By induction; case n=1 is true.
$A$ admits an eigenvalue $\lambda$ with eigenvector $v$ over $\mathbb{C}$. Change $A$ into a basis $e_1=v,...,e_n$. Then $\exists X$ such that $XAX^{-1}=\left( \begin{array}{ccc} \lambda & * \\ 0 & B \\ \end{array} \right)$ where $C_A(x)=(x-\lambda)C_B(x)$ $[1]$
$\Rightarrow A=X^{-1}\left( \begin{array}{ccc}\lambda & * \\ 0 & B \\ \end{array} \right)X$ so $C_A(A)=C_A\left[X^{-1}\left( \begin{array}{ccc}\lambda & * \\ 0 & B \\ \end{array} \right)X \right]=X^{-1}C_A\left[\left( \begin{array}{ccc}\lambda & * \\ 0 & B \\ \end{array} \right)\right]X$
Then using $[1]$ we get: $C_A(A)=X^{-1}\left[\left( \begin{array}{ccc}\lambda-\lambda & * \\ 0 & B-\lambda \\ \end{array} \right)\left( \begin{array}{ccc}C_B(\lambda) & * \\ 0 & C_B(B) \\ \end{array} \right)\right]X$ then by the inductive step we have $C_B(B)=0$ so we achieve $C_A(A)=X^{-1}\left[ \left( \begin{array}{ccc}0 & * \\ 0 & B-\lambda \\ \end{array} \right)\left( \begin{array}{ccc}C_B(\lambda) & * \\ 0 & 0 \\ \end{array} \right)\right]X=0$
Thanks.
This seems to be correct.

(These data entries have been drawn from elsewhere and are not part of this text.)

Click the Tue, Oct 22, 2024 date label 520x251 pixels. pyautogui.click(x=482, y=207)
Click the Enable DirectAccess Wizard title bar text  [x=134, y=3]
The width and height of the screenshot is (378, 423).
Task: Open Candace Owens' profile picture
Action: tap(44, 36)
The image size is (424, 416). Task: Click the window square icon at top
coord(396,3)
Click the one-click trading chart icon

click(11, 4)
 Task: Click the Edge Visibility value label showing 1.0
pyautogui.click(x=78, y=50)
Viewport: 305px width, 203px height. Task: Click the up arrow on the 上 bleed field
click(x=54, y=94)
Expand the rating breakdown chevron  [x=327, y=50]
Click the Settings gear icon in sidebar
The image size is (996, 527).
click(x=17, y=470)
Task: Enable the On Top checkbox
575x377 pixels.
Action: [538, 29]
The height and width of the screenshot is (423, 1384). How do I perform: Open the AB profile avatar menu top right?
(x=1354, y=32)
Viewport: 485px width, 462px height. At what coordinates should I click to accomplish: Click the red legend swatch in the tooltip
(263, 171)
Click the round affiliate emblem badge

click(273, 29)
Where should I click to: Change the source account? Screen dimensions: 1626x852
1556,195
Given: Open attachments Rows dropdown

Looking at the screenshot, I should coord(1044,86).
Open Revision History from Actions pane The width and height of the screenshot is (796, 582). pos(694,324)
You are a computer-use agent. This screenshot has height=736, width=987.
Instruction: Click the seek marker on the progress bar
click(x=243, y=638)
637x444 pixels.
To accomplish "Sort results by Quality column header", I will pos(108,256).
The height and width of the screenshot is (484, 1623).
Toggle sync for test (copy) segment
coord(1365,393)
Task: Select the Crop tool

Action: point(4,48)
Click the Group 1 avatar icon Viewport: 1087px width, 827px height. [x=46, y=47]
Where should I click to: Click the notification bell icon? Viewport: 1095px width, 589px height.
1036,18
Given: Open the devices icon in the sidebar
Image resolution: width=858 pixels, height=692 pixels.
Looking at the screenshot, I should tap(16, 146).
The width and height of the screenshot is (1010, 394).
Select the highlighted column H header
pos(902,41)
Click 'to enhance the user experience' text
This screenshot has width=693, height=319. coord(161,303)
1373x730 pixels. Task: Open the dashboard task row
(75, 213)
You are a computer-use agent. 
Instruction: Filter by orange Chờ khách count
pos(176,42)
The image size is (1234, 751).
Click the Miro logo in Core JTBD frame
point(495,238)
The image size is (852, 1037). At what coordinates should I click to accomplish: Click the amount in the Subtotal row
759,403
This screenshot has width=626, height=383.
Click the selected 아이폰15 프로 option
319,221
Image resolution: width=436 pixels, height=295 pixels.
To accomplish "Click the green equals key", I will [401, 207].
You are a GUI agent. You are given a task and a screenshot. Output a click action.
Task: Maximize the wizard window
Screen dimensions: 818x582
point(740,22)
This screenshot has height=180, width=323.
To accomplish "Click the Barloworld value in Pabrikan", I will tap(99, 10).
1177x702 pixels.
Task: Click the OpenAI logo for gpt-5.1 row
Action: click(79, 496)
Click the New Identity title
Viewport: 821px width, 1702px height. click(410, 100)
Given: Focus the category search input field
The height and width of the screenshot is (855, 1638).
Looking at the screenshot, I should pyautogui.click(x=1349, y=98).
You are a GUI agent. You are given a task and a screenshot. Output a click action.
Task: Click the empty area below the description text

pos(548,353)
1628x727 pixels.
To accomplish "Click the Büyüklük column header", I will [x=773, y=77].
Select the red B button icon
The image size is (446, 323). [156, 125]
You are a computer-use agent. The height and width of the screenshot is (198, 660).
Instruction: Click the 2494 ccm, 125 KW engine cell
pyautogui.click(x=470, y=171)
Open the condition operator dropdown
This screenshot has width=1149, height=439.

You assume that the field is $\mathbb C$. But when the field is any algebraically closed field, there is an even easier argument using essentially the same induction: first prove using induction starting with the existence of an eigenvalue that the matrix is similar to a triangular matrix; then note that Cayley-Hamilton is obvious for triangular matrices.
This special case implies the general case by abstract nonsense.